What you produce should be the lines from the line containing "Show graph for Vargem Grande station" through the last line below, both ends included, reproduced exactly and without pictures.
++++ Records for this exercise
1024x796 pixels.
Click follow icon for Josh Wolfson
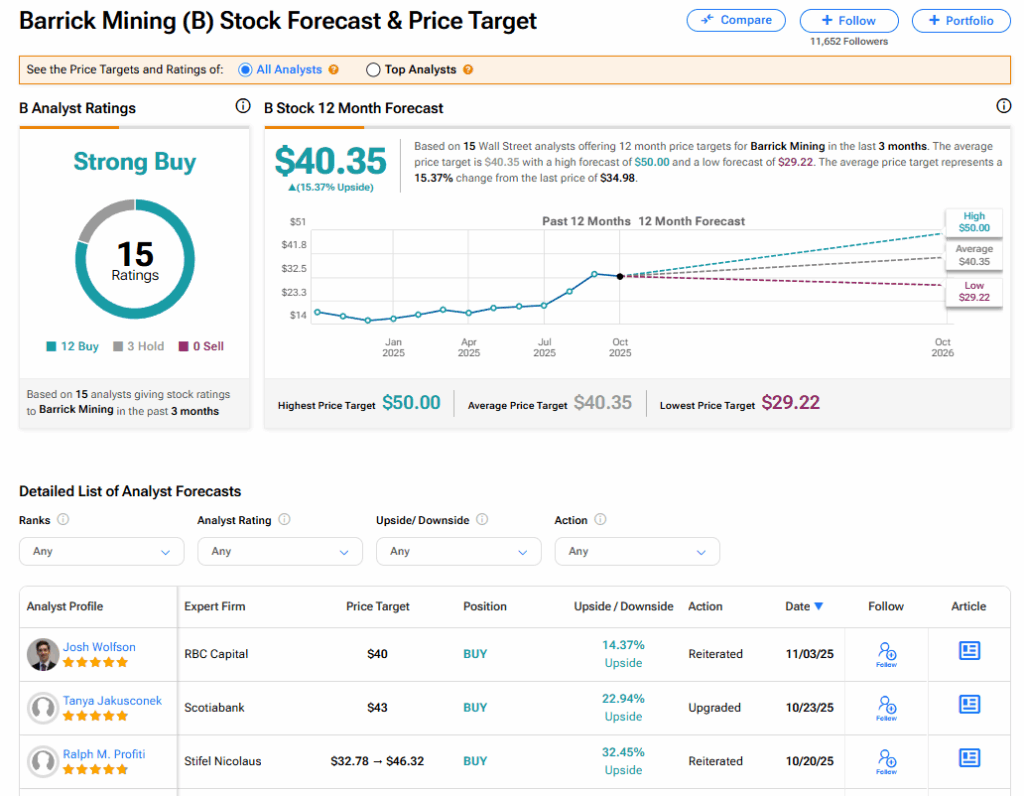886,652
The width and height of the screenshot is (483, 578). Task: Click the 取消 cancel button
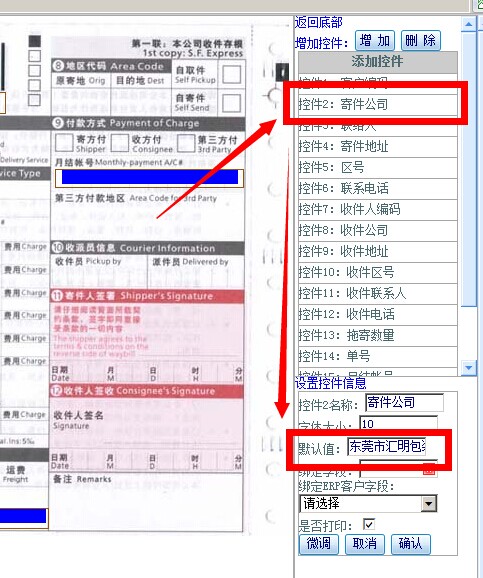365,544
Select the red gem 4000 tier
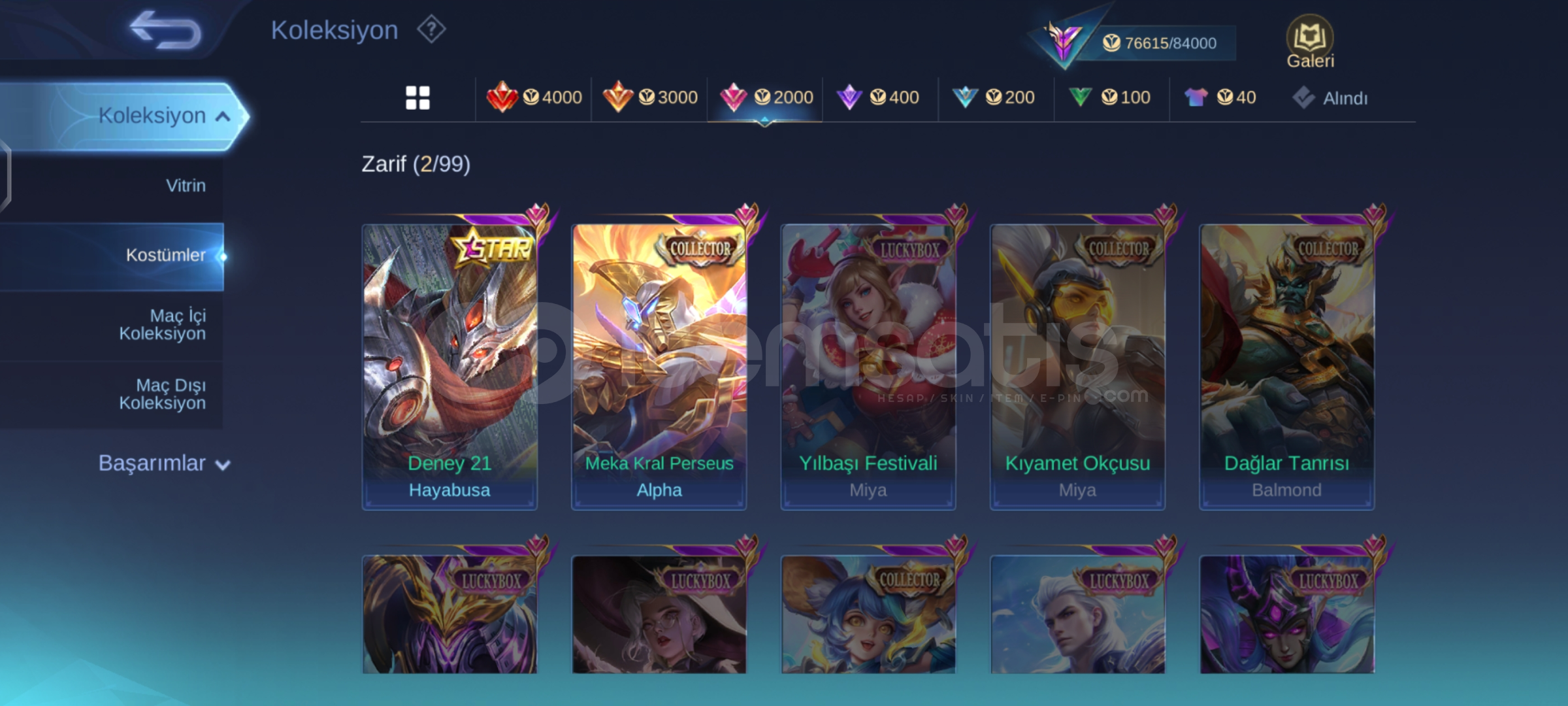The width and height of the screenshot is (1568, 706). tap(534, 97)
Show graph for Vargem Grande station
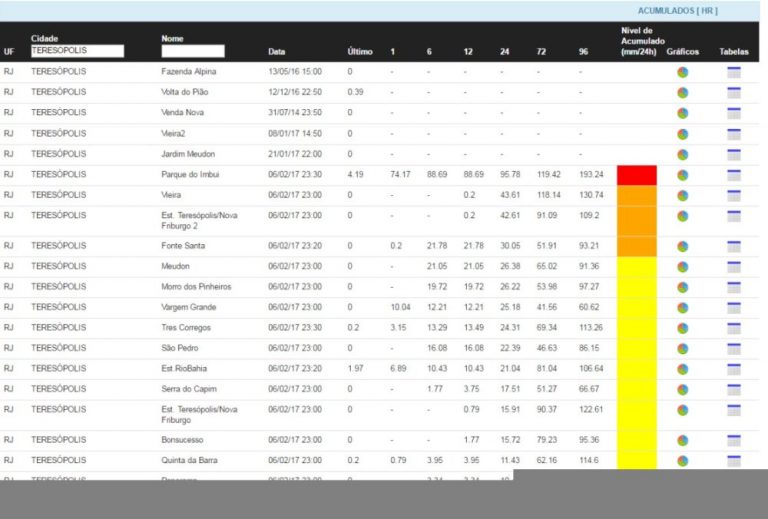 pos(682,307)
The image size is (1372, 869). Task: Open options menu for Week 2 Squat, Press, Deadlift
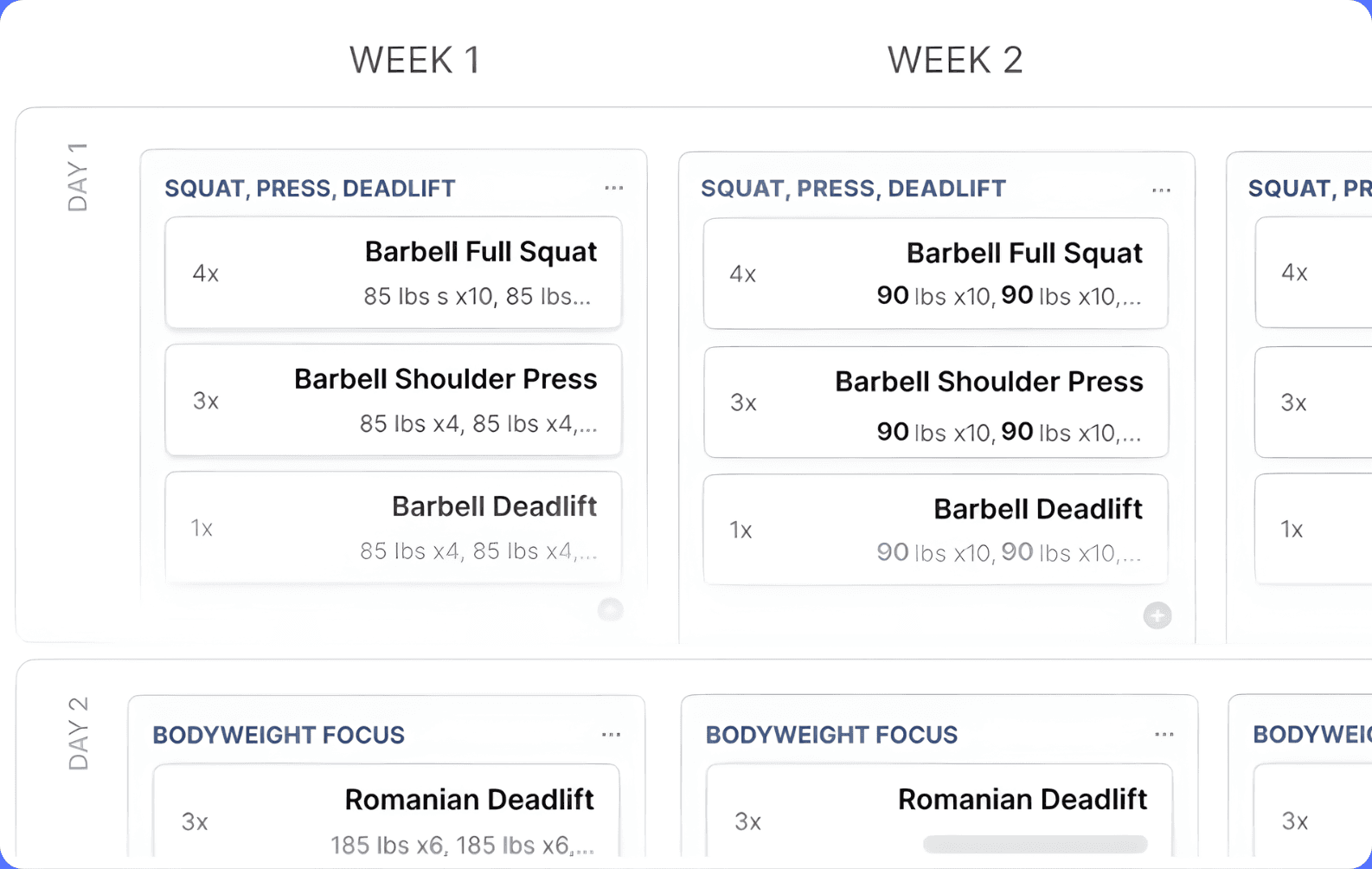click(x=1161, y=190)
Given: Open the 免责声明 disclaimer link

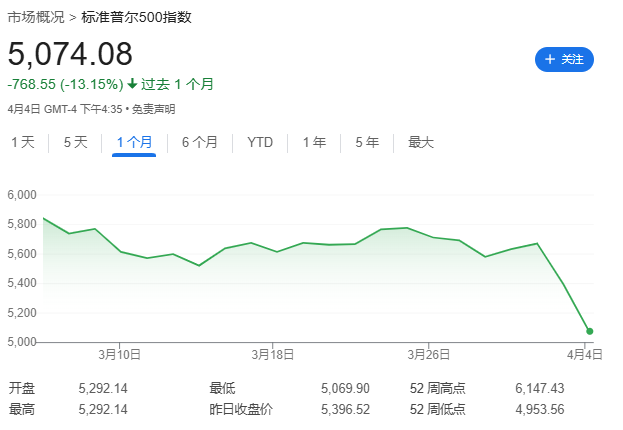Looking at the screenshot, I should pos(153,109).
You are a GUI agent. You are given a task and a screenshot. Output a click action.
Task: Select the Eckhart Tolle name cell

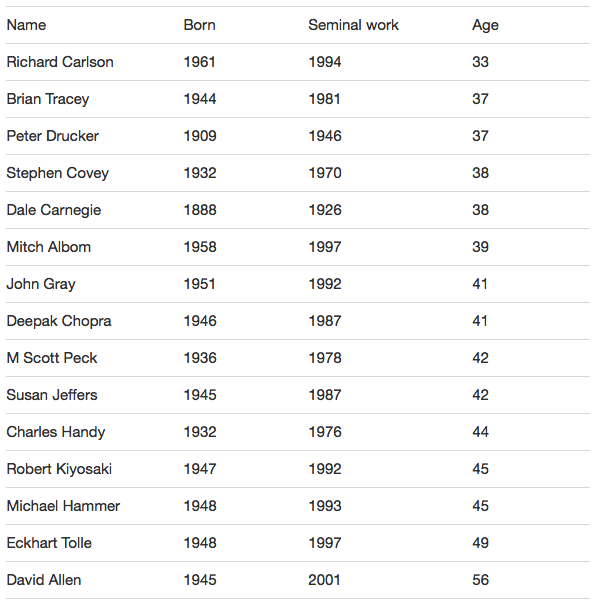[49, 543]
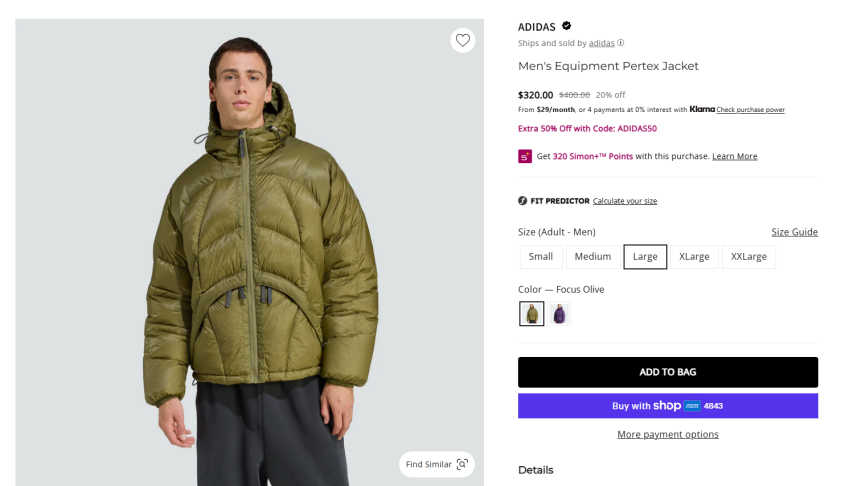
Task: Choose the Focus Olive color swatch
Action: pyautogui.click(x=532, y=314)
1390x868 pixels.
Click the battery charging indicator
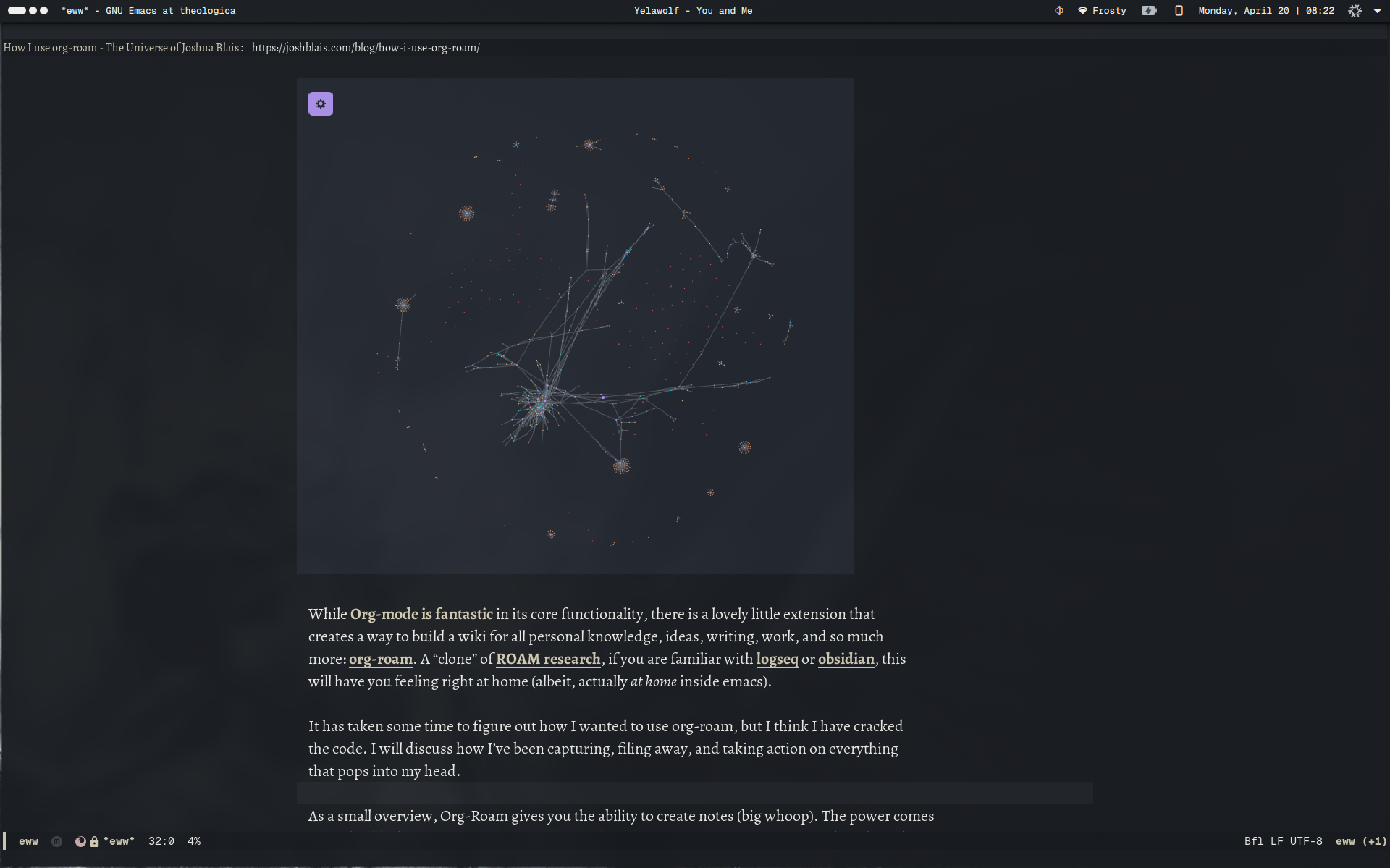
++++++++
Response area ▸
Show graph for Vargem Grande station
 pos(682,307)
The image size is (1372, 869). Task: Open options menu for Week 2 Squat, Press, Deadlift
click(x=1161, y=190)
Given: Open the 免责声明 disclaimer link

Looking at the screenshot, I should pos(153,109).
You are a GUI agent. You are given a task and a screenshot. Output a click action.
Task: Select the Eckhart Tolle name cell

[49, 543]
Task: Choose the Focus Olive color swatch
Action: pyautogui.click(x=532, y=314)
1390x868 pixels.
Click the battery charging indicator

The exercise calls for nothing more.